Fazer música pra mim é uma forma de me manter conectado com minha primeira paixão e aquilo que me definiu como pessoa e, consequentemente, como profissional. Tenho um projeto, chamado Bombshake, que é um grande caldeirão das nossas influências, que, de tão vastas, são até difíceis de definir em poucas palavras. Então, acho que fazemos um som com influências que vão de Mutantes a Nine Inch Nails, tomando como pano de fundo e catalisador, os instrumentos eletrônicos. Meu parceiro no Bombshake é Richard Kraus, com quem tive a banda Harry nos anos 80 e 90 e com quem me entendo musicalmente muito bem. Nosso disco sai em 2016, se tudo correr bem.

Como o Roberto artista lida com o Roberto executivo e vice versa?

Acho que você precisa, antes de mais nada, ter paixão por aquilo que faz, então, em ambas as situações, procurar fazer bem é o que importa. É óbvio que o artista às vezes precisa de um pouco do senso de objetividade do executivo e o executivo precisa ser um pouco artista, ter criatividade e entender o outro artista, para não virar um chato!!

Que dicas você pode dar para novos artistas e bandas?

Às vezes artistas novos me pedem conselhos e é difícil dar uma dica que sirva para todos.
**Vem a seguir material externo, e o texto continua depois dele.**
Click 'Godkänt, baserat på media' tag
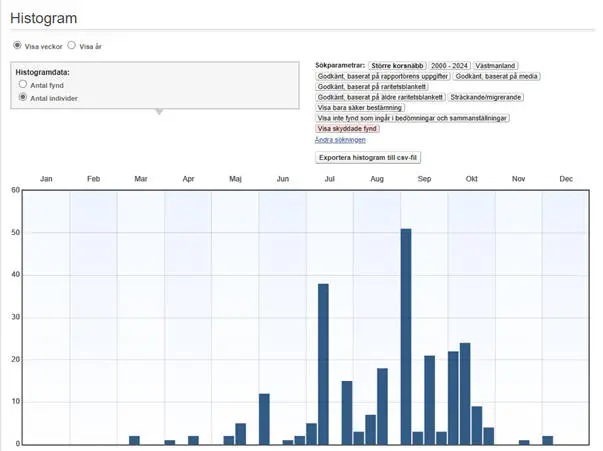The width and height of the screenshot is (603, 451). (x=496, y=75)
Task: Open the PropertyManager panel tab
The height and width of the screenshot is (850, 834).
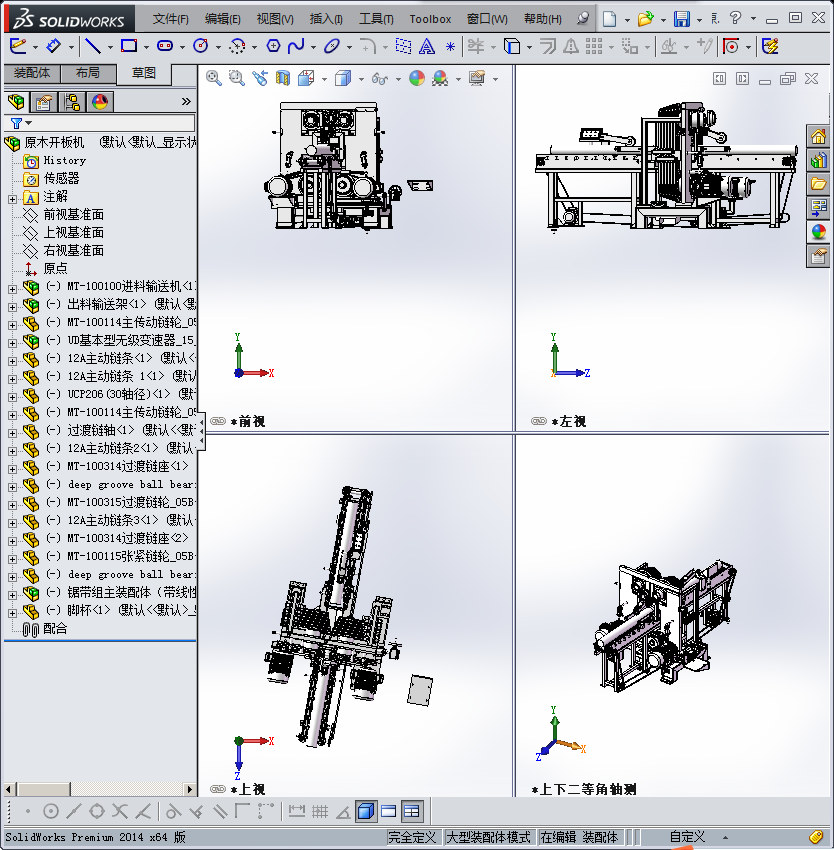Action: (44, 102)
Porém, o que é comum a todos nós que queremos fazer música ou viver dela é o seguinte: com o avanço das tecnologias, tudo ficou mais fácil: gravar um disco é incrivelmente mais simples do que sempre foi e lançar um disco hoje em dia significa que você tem o mundo como mercado em função das redes sociais e do universo de possibilidades que elas oferecem. Por outro lado, ser encontrado nesse incrível mundo novo de música nova, é como achar uma agulha no palheiro. Então, tentando resumir um assunto que é bem complexo, acho que a verdade do seu trabalho é o que importa: seja você mesmo, tenha autocrítica e trabalhe duro. É um mundo nada fácil, mas as recompensas pra quem ama a música de verdade podem ser enormes!